* _Problem requirements_
Reproduce the material below with every occurrence of "How do I perform" replaced by "How do I carry out" and everything else unchanged, omitting the pictures from your answer.

* _The input_
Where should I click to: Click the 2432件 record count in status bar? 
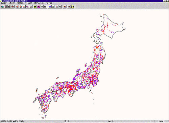(x=111, y=121)
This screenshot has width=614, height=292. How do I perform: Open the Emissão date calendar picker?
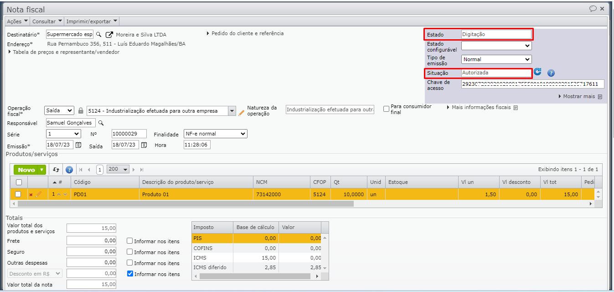point(78,145)
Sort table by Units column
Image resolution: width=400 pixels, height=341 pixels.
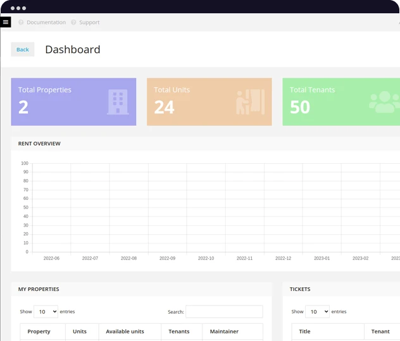(80, 332)
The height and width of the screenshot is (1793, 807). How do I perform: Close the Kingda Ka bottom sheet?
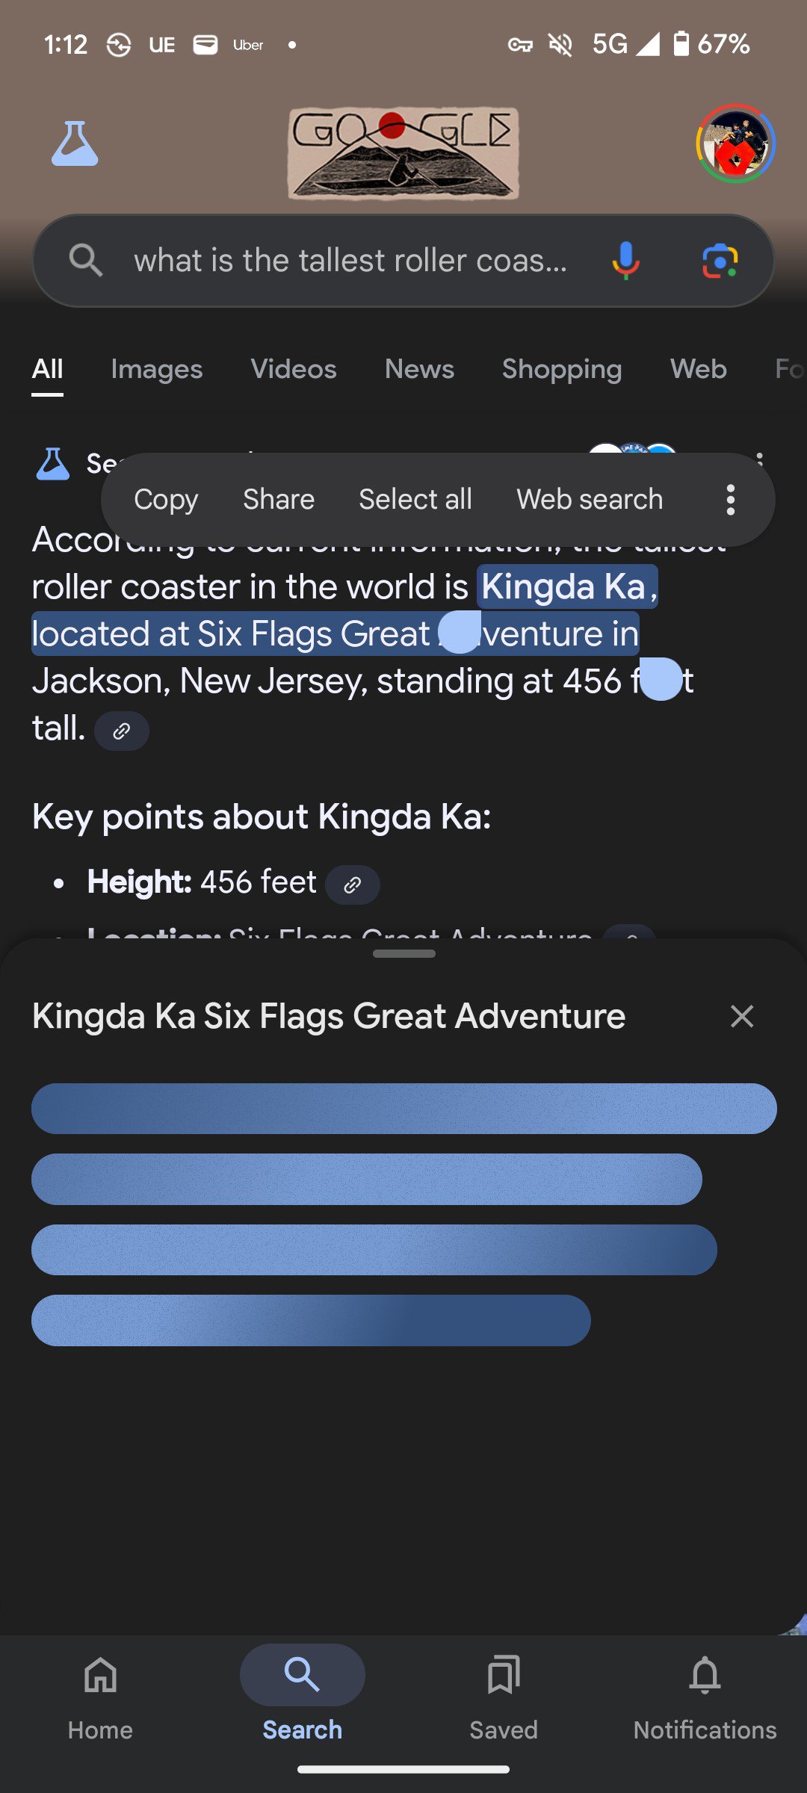coord(742,1016)
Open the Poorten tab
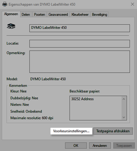The height and width of the screenshot is (151, 137). pos(40,15)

* _Task output_
Where should I click to: Click the 2432件 record count in status bar? 
(x=111, y=121)
This screenshot has width=614, height=292. How do I carry out: Open the Emissão date calendar picker?
point(78,145)
Sort table by Units column
Image resolution: width=400 pixels, height=341 pixels.
(80, 332)
The height and width of the screenshot is (1793, 807). How do I carry out: Close the Kingda Ka bottom sheet?
coord(742,1016)
Open the Poorten tab
The height and width of the screenshot is (151, 137). pos(40,15)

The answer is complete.